(ПРИВЕДЕННЫЙ ТЕКСТ)
>>
В семидесяти километрах от Кабула начинается горная гряда. Те, кто думает, что Афганистан – теплая страна, глубоко ошибаются. Едва поднявшись в горы, мы попадаем в метель. Дорога обледенела, колеса машины скользят по ней, как по льду. На этот случай у водителя припасены цепи. Мы останавливаемся у обочины и монтируем цепи на колеса. Процедура занимает минут двадцать. Пока водители заняты своим делом, охранники тоже не бездельничают. Автоматы наизготовку. Лица повернуты в сторону от проезжей части. Каждый контролирует свою обочину. Когда дело сделано, мы все очень быстро запрыгиваем в машины и движемся в сторону перевала Саланг. Тойоты рычат, срывая цепями ледяное покрытие дороги, но колеса уже не скользят. Мы медленно и уверенно ползем наверх, к перевалу.
<<
(ЗАДАНИЯ)
**A.** Воспроизведите фрагмент рассказа о дороге к перевалу Саланг, начиная со слов «В семидесяти километрах от» и далее вплоть до слов «ползем наверх, к перевалу.».
**B.** Продолжите рассказ о дороге к перевалу Саланг, начав сразу после его последнего предложения.

(ИСХОДНЫЙ МАТЕРИАЛ)
>>
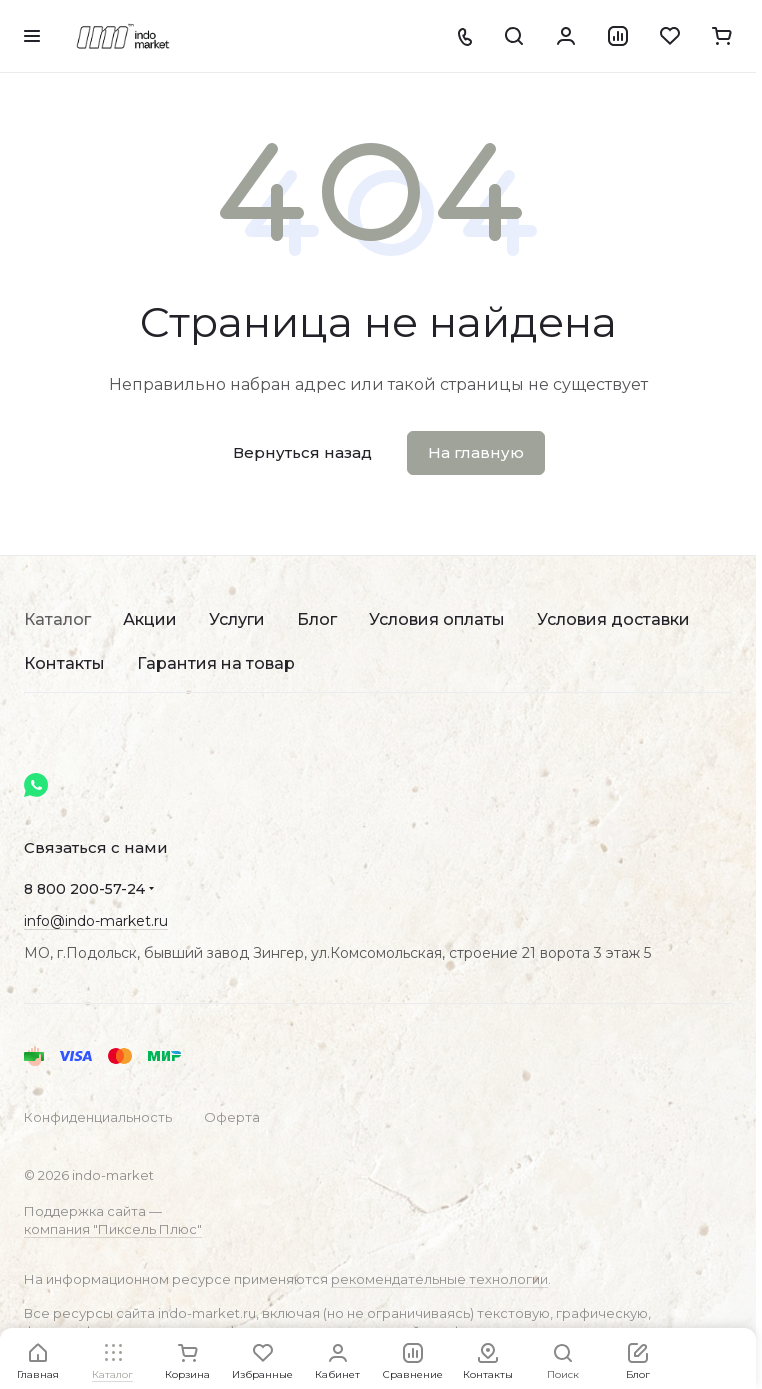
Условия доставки (613, 619)
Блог (317, 619)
<<
(ОТВЕТЫ)
**A.**
В семидесяти километрах от Кабула начинается горная гряда. Те, кто думает, что Афганистан – теплая страна, глубоко ошибаются. Едва поднявшись в горы, мы попадаем в метель. Дорога обледенела, колеса машины скользят по ней, как по льду. На этот случай у водителя припасены цепи. Мы останавливаемся у обочины и монтируем цепи на колеса. Процедура занимает минут двадцать. Пока водители заняты своим делом, охранники тоже не бездельничают. Автоматы наизготовку. Лица повернуты в сторону от проезжей части. Каждый контролирует свою обочину. Когда дело сделано, мы все очень быстро запрыгиваем в машины и движемся в сторону перевала Саланг. Тойоты рычат, срывая цепями ледяное покрытие дороги, но колеса уже не скользят. Мы медленно и уверенно ползем наверх, к перевалу.

**B.**
За бортом минус двенадцать и сильный ветер. В нашей машине холодно. Не работает печка, и водитель настойчиво и шумно предлагает нам пересесть в ведущую машину. Мы отказываемся, в основном, из чувства солидарности. На нас теплые многослойные парки. На водителе все тот же тонкий шарвар-камиз, усиленный разве что шерстяной безрукавкой. Будем вместе мерзнуть, пытаемся объяснить ему по-русски и по-английски, а он, не понимая, показывает вперед и повторяет: «Гарм, гарм, гарм». Это одно из немногих слов на фарси, которые я знаю. «Гарм» означает «тепло». Что он хочет сказать? То ли «пересаживайтесь в другую машину, там тепло», то ли «подождите, скоро доедем до теплого места». А еще «гарм» – это шерстяная накидка, в которую заворачиваются афганцы, спасаясь от холода.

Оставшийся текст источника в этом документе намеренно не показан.